▶ **TRECHO DO TEXTO**
━━━━
Calligaris nos leva a questionar essa concepção superficial de felicidade e nos convida a viver uma vida pautada pelo desejo — entendido pela psicanálise como o que movimenta o sujeito e o impulsiona a novas descobertas. Diferentemente da felicidade como um estado fixo e eterno, o desejo é dinâmico, alimentado pela falta, pelo desconhecido e pelo imprevisível, que promove a possibilidade de criatividade diante do movimento da vida.


Uma vida interessante não está livre de sofrimento; pelo contrário, ela exige a aceitação da complexidade do existir, incluindo suas frustrações e desafios. O sujeito que se permite viver dessa maneira escapa da armadilha da felicidade idealizada e encontra satisfação em processos, relações e experiências autênticas — ainda que por vezes dolorosas.


Na era digital, questionar essa imposição mercadológica se torna ainda mais essencial, para que possamos resgatar a autenticidade e nos afastar da alienação promovida pela lógica narcísica' das redes sociais. Essa narrativa de busca da felicidade associada à bens materiais e status social, também nos aliena ao modo de vida encoberto que muitas pessoas insistem em performar. Ao nos deixarmos envolver por essa ilusão, tornamo-nos vulneráveis ao consumo impulsivo, às promessas enganosas de enriquecimento rápido promovidas por casas de apostas e ao culto a figuras públicas cuja influência se sustenta exclusivamente no consumo das marcas que elas representam. Sobrando pouco espaço no dia a dia para atividades prazerosas, criativas e que poderiam estabelecer uma conexão com a "felicidade" em seu sentido singular para cada sujeito.


Assim, viver uma vida interessante, como propõe Calligaris, pode ser um caminho para um sujeito mais integrado consigo mesmo — não aquele que persegue a felicidade absoluta, mas sim aquele que compreende que é na própria falta que reside a potência da existência.
━━━━
▶ **DADOS DISPONÍVEIS**

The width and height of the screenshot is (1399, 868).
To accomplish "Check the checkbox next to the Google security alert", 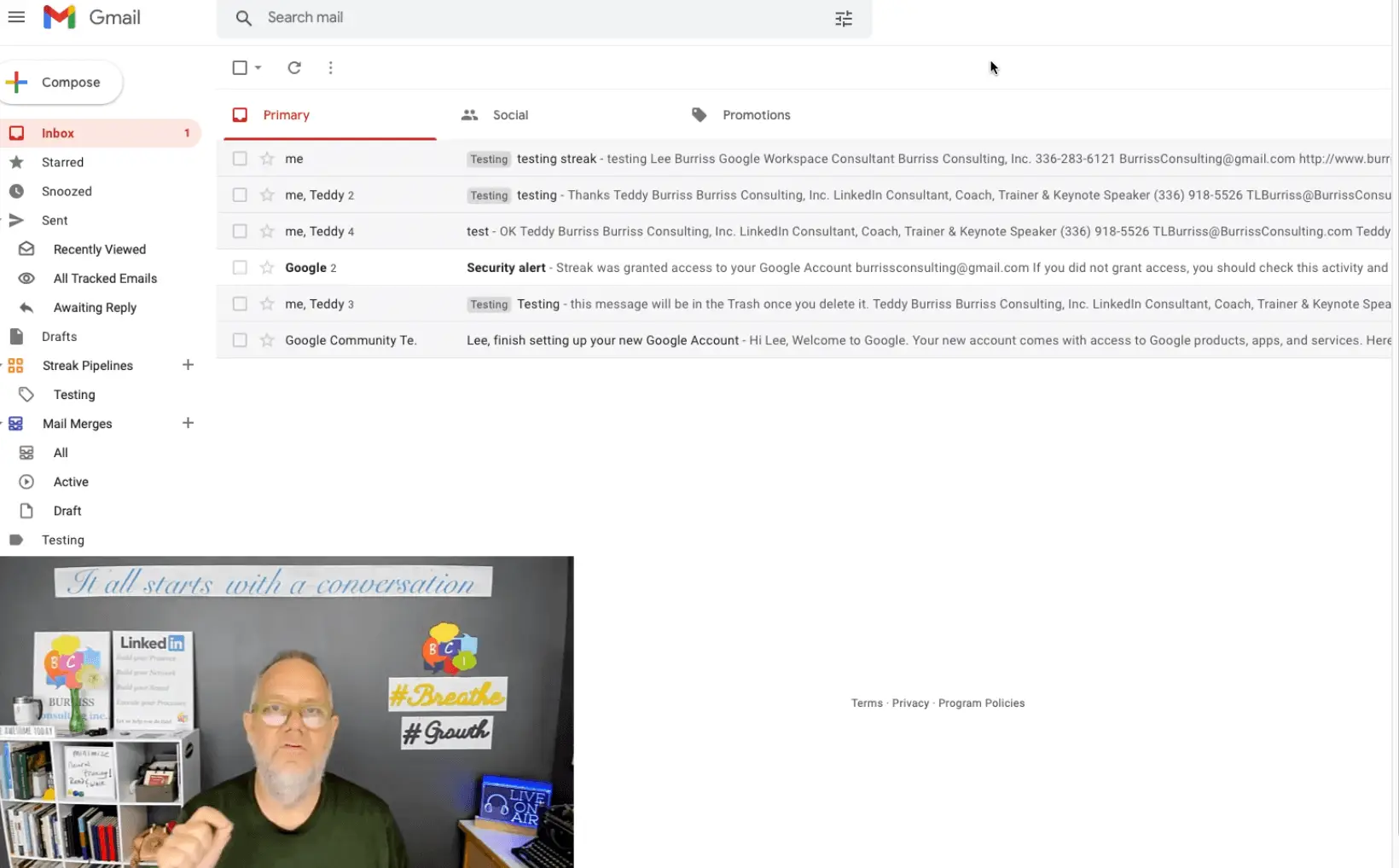I will point(239,267).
━━━━
▶ **OBJETIVO**
Edite a parte do trecho sobre felicidade e desejo que começa com as palavras "Assim, viver uma" e termina com "potência da existência.", substituindo "caminho" por "percurso". Baseie-se apenas no trecho, sem recorrer à listagem.

▶ **SOLUÇÃO**
Assim, viver uma vida interessante, como propõe Calligaris, pode ser um percurso para um sujeito mais integrado consigo mesmo — não aquele que persegue a felicidade absoluta, mas sim aquele que compreende que é na própria falta que reside a potência da existência.